Митрополит молчал, и Иоанн, переведя вздох, продолжил спокойнее и тише:
– А разве я не держусь его, пути срединного, да так, как мало кто может?! Увещевать, а не казнить? Рассуди, Владыко, чистосердечно! Разве не прощал я беспрестанно тех, кто отрекался от меня, крестных клятв верности, от земли нашей? Не давал им милосердного права покаяться? А мне от них не в пример зла лютого досталось… Фёдор и Василий Воронцовы, князь Иван Кубенский отняты у меня были, и до сих пор жгуче каюсь, что не смог тогда воспротивиться боярскому суду над ними, такому же бесчестному. На казнь их согласие дал515. А как было не дать, когда все опять – против меня. Я же знал, убивают их нарочно, не было их измены, а самые ближние они мне были, опора моя, отрада единственная тогда… Молюсь за души их непрестанно. Тогда победили меня. Смертью Шуйского мне пеняют! Я удавить приказал, собаками затравил! А они меня, конечно, сразу и послушались, и отговорить не попытались, вот же ведь как!

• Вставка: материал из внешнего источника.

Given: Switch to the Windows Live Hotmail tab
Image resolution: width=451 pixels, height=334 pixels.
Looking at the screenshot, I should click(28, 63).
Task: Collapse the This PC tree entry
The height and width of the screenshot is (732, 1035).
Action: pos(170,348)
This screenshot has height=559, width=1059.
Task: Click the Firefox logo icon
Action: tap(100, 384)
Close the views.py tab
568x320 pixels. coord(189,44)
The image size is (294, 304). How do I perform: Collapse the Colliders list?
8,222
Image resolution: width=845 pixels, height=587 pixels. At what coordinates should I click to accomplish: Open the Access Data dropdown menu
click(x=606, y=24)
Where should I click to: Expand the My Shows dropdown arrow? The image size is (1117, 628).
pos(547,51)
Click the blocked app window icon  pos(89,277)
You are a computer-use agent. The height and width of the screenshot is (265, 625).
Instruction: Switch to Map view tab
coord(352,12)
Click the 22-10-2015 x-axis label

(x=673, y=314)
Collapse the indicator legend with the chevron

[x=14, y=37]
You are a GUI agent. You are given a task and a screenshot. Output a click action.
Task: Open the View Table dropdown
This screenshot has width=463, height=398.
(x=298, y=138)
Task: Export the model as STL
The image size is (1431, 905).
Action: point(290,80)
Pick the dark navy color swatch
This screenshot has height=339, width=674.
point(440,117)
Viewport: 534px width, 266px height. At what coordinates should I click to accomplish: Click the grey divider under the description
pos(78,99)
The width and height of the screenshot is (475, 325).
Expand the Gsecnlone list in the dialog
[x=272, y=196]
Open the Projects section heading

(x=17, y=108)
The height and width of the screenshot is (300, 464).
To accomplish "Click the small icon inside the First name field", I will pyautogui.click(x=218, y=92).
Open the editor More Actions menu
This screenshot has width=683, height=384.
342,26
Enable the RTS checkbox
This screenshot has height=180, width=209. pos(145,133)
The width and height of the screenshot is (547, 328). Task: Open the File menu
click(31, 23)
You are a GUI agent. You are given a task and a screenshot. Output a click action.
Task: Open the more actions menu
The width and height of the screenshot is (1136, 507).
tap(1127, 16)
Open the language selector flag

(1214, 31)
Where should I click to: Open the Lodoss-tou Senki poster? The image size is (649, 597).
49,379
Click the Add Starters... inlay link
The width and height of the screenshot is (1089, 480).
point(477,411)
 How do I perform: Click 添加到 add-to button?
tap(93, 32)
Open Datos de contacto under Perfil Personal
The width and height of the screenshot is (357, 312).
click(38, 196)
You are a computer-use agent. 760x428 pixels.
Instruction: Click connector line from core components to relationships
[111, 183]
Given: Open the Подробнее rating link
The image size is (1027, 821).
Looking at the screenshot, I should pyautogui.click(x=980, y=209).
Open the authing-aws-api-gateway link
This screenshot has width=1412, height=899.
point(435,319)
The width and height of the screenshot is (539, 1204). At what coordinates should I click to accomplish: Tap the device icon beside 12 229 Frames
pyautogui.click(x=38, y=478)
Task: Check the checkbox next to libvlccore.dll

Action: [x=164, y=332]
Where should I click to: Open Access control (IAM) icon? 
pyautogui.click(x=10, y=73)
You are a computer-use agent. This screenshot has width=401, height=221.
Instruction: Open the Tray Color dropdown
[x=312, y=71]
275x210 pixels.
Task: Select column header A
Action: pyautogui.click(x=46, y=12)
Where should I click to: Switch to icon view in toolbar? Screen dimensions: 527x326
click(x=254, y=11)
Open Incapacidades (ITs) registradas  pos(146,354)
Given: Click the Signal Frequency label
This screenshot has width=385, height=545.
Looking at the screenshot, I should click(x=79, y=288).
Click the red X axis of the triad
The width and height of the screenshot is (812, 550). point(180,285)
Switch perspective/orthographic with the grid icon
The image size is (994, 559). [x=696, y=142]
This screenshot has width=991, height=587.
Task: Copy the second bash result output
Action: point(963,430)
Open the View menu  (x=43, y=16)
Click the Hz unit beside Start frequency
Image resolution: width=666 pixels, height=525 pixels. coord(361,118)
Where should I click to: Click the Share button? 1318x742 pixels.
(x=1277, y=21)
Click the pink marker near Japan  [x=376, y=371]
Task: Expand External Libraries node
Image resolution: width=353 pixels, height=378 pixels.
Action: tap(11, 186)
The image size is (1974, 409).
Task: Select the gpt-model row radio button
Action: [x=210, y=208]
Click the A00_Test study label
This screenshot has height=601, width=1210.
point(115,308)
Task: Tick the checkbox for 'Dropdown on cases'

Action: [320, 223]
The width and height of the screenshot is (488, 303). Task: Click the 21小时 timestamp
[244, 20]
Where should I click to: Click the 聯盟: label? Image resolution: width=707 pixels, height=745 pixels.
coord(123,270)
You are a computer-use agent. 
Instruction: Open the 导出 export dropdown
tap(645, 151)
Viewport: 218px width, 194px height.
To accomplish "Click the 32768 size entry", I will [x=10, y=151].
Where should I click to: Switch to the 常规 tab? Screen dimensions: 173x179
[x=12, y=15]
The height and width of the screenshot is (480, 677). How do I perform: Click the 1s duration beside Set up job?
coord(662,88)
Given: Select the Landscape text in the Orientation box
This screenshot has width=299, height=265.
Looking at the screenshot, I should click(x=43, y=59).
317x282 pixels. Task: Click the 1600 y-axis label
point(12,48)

Не сами ли они случая ждали и с ним расправиться? Сказать по правде, скота сего я б сам удавил, за все обиды и унижения свои… И это стерпел. А после, после, вспомни! Шуйский Иван из войска в Литву бежал! Тетерин, Пронский, Фуников – бегали, пойманы были. И прощены! Не просто прощены – чинами пожалованы, а Фуников – наместником в Стародубе стал, такое вот моё им жестокосердие вышло. Иван Бельский дважды, дважды бегал, и опять прощён. От страха спасались, так говорят? От какого, когда и шла речь только уступки принять, порядка ради общего, и суды свои в вотчинах поумерить, но не по нраву им пришёлся мой Указ. Гагарин, Саракозин, Пухов – не вняв ничему, бежали удачно… И Колычёв, родич твой, отче, помнишь ли? Вижу, помнишь… Разве роду Колычёвых чиню я притеснения? Нет, в почёте они и при своих правах проживают. А ведь и они не вдруг решили крест сыну моему целовать, когда мнил я себя уже покойником… Это ли не семена милосердия настоящего?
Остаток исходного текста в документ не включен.